Happily the Surface Pro 2's battery life is far more reasonable – we managed to use it for general web browsing and writing this article for five hours before it fell over, which puts it on a par with most laptops and Ultrabooks (although a fair distance behind the similarly powerful MacBook Air). Sure, it's nothing to rave about, but with Core i5 on board it's not a bad showing. We'll update our review with a HD video rundown very shortly.
If this is all a little disappointing, there’s another accessory: a fatter, sturdier Power Cover which packs an extended battery as well as the Type keyboard on top. It'll apparently increase battery life by 75%, turning the Pro 2 into an all-day computing champion. It's coming early 2014.
Like Windows 8.1, the Surface Pro 2 proves that Microsoft's dream of uniting tablet and laptop could still make sense. There's nothing else quite like this device out there – with the exception of bulky beasts like the Razer Edge Pro – and if the Pro 2 ticks your ergonomic and aesthetic boxes, it'll reward you with a near-seamless 'real' computing experience.

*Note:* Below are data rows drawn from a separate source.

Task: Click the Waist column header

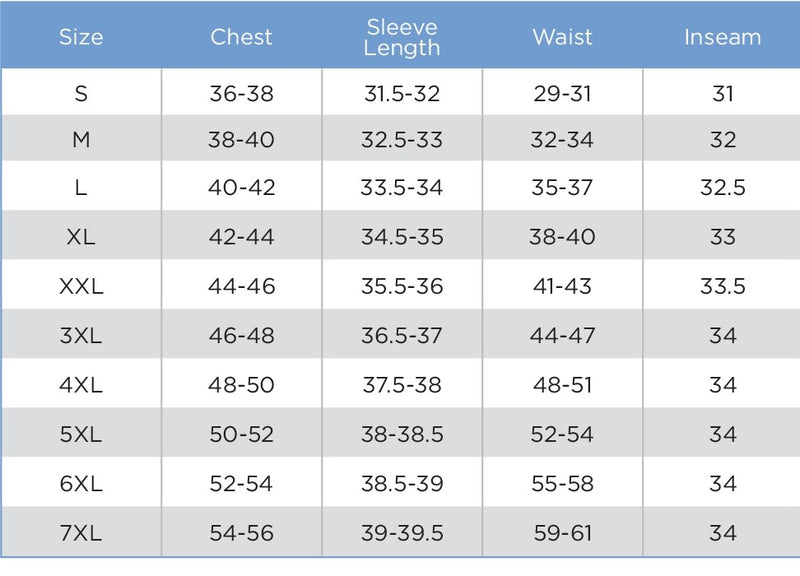Action: click(562, 37)
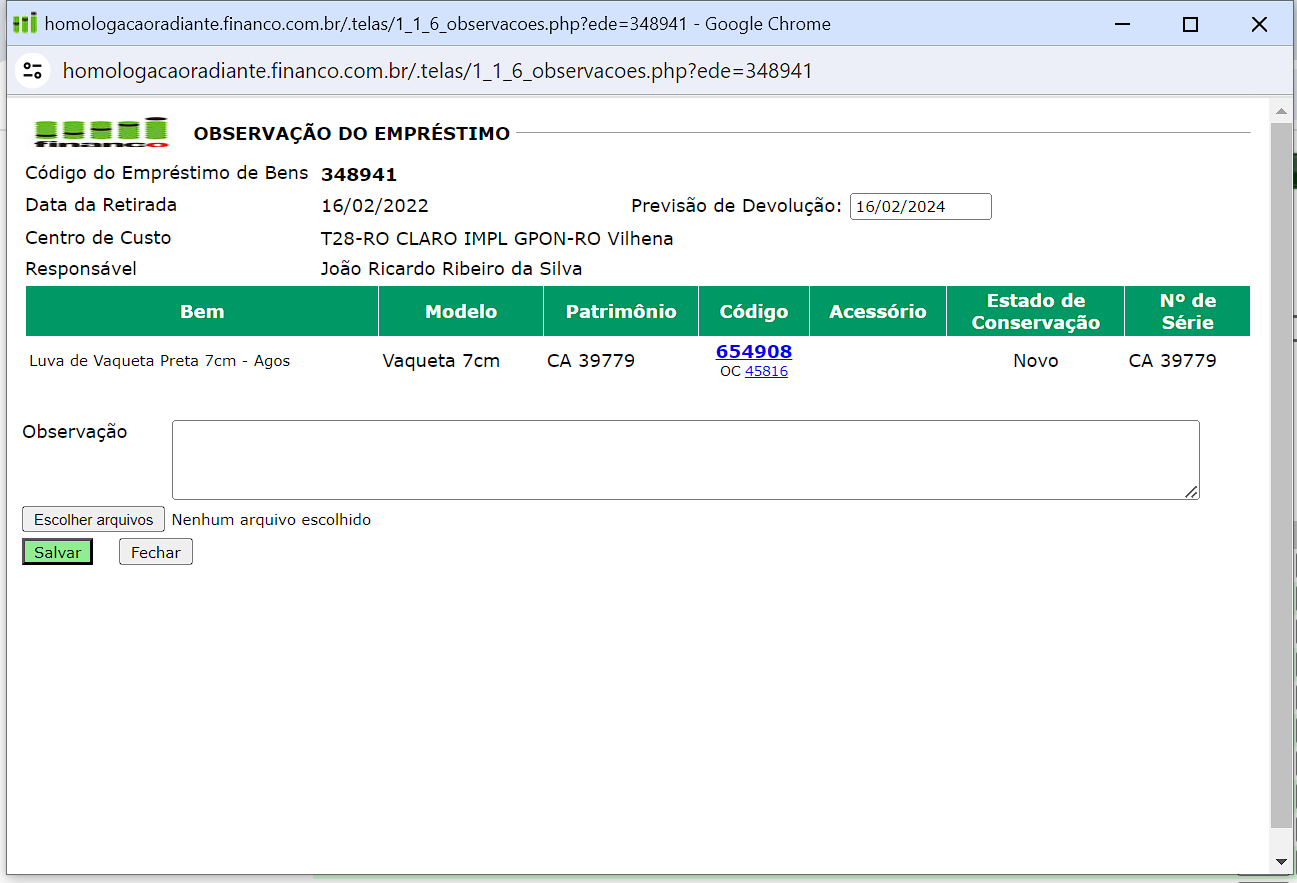Click the Financo favicon in title bar
This screenshot has width=1297, height=883.
coord(25,23)
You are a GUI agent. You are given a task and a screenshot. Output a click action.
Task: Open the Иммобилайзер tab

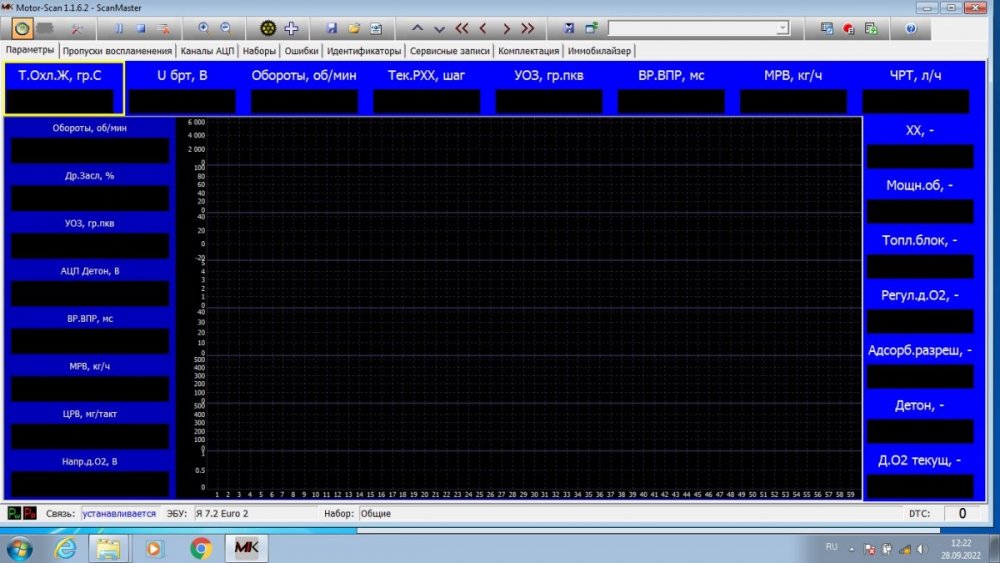tap(599, 51)
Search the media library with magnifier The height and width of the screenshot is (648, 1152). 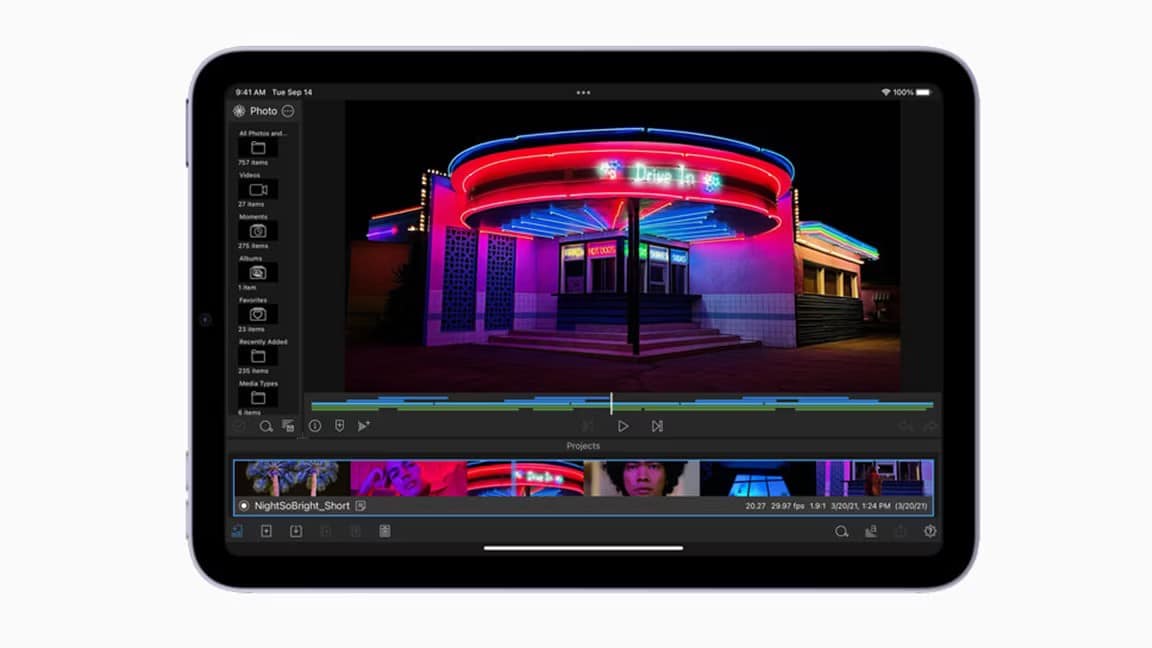click(x=266, y=426)
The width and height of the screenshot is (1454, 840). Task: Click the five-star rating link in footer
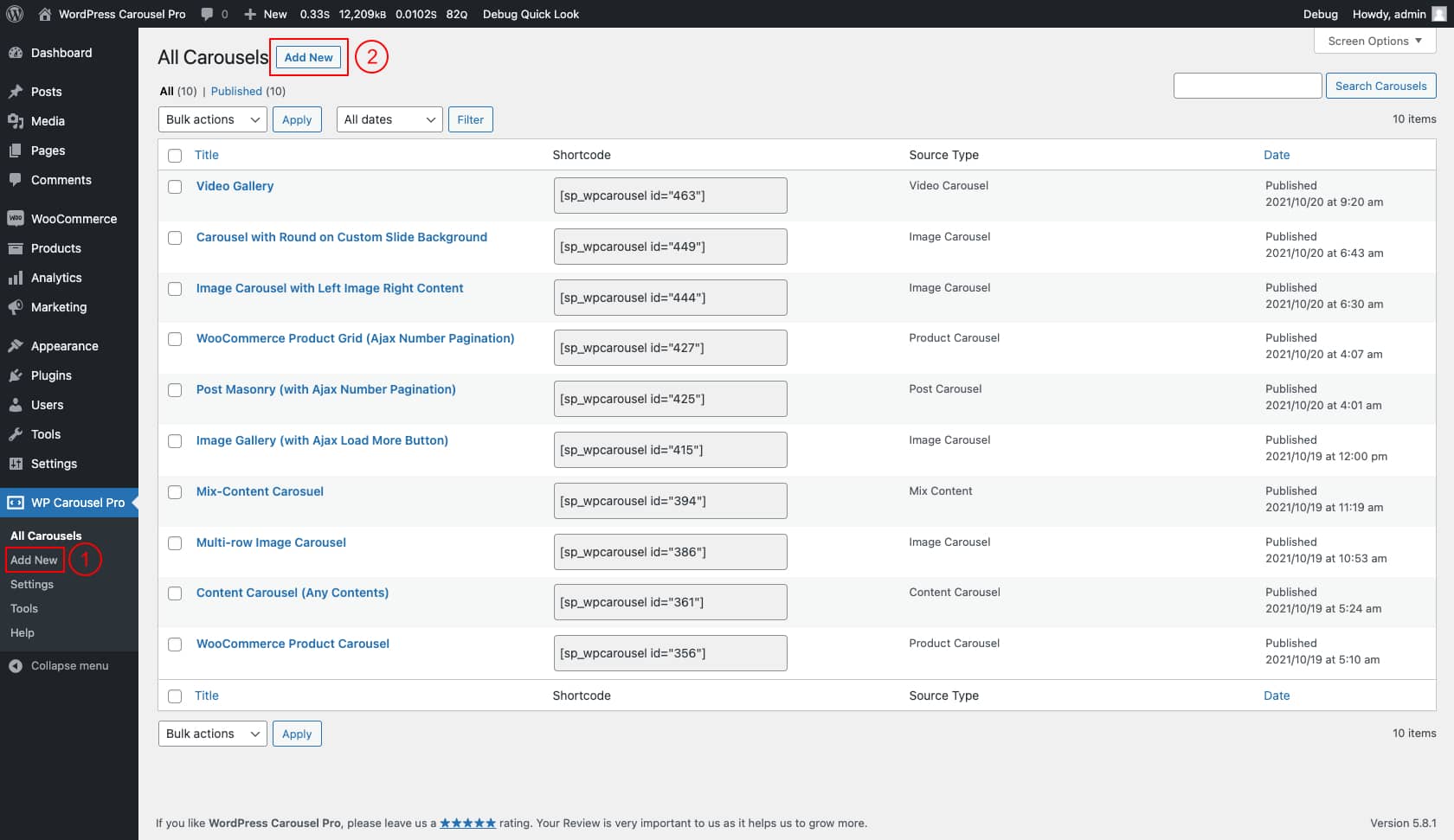(x=467, y=824)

We still love the solid, understated design and stunning screen. But it’s the improvements to battery life and components which make it far more practical and versatile, and they're what make it go straight into our list of the best tablets in the world, ousting the previous Surface Pro.
If you’re considering a new laptop, a new tablet, or indeed both, take a step back and consider all the options: with the Pro 2, Microsoft has turned Surface into a real contender.